>>

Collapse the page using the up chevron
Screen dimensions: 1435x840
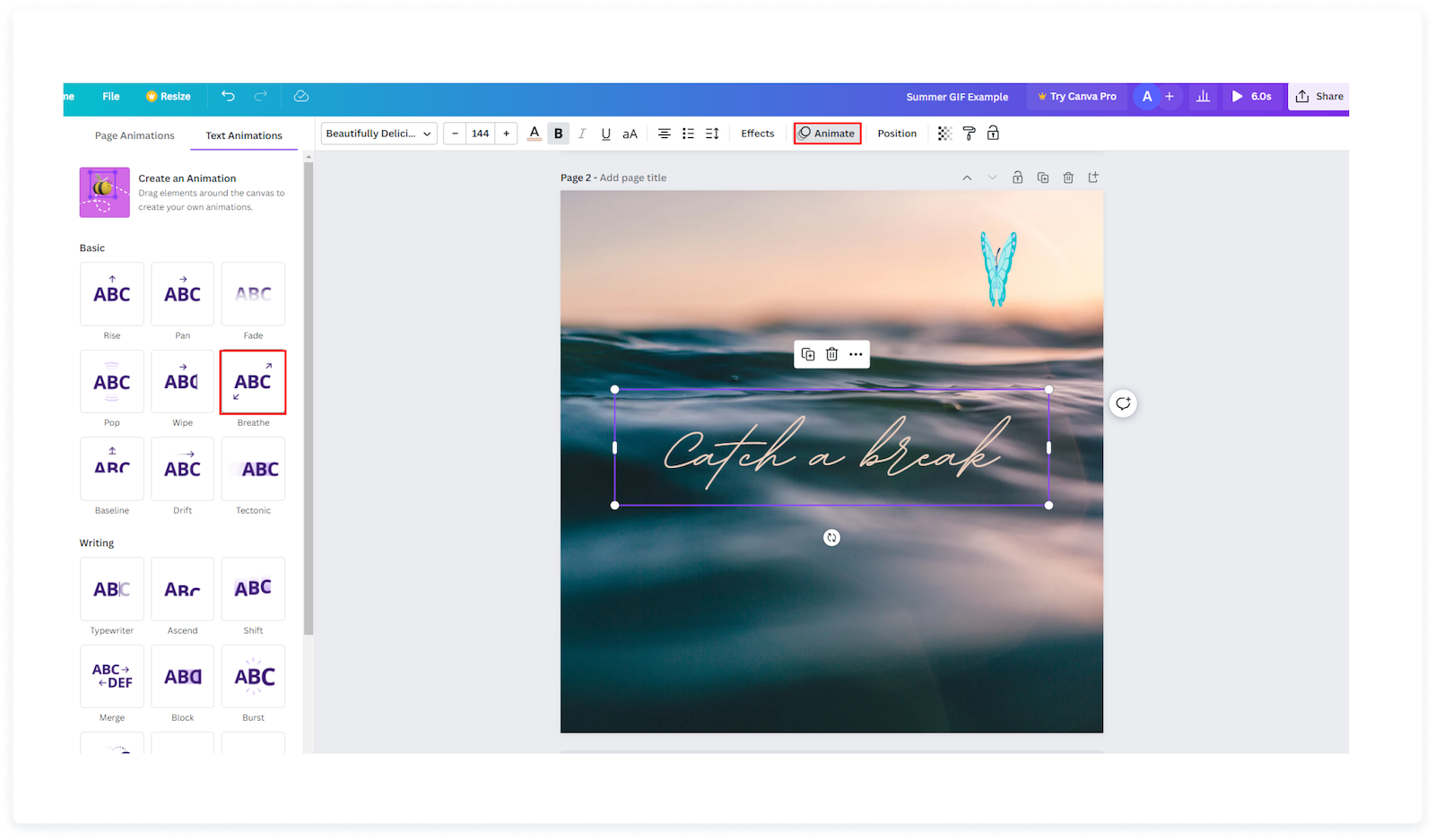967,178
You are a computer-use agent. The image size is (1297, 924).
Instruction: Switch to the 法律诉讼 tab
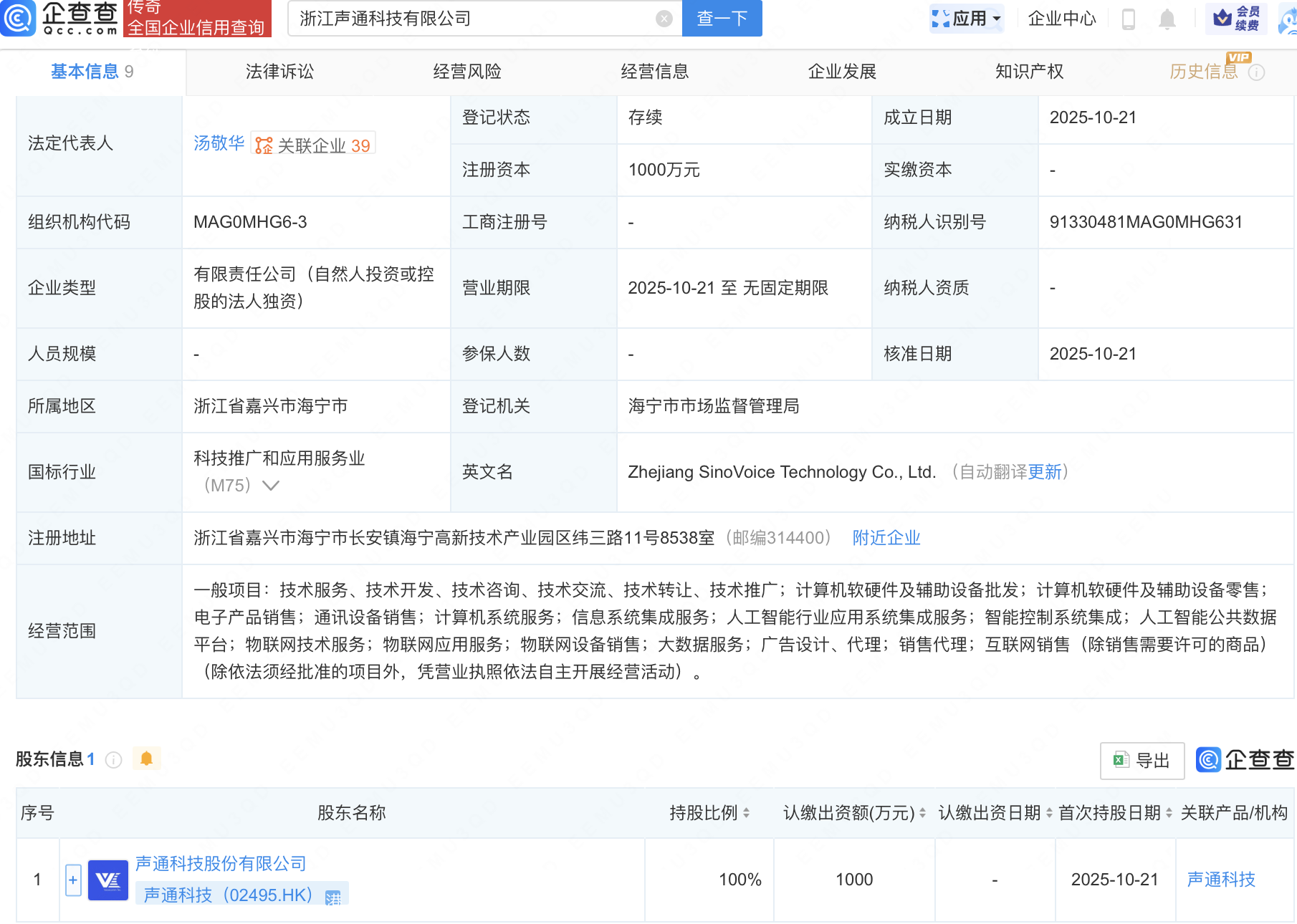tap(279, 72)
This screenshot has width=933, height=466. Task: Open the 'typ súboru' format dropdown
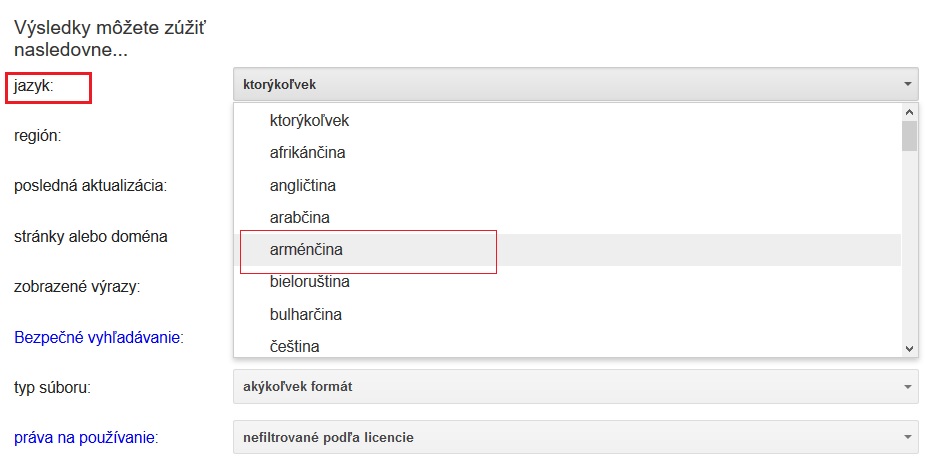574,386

<<

Exercise aim -> Can you output the text of each entry above exactly as it appears, without the pictures?

Written answer ->
Collapse the page using the up chevron
Screen dimensions: 1435x840
967,178
You are a computer-use agent. The image size is (1297, 924).
Instruction: Switch to the 法律诉讼 tab
tap(279, 72)
This screenshot has width=933, height=466. Task: Open the 'typ súboru' format dropdown
574,386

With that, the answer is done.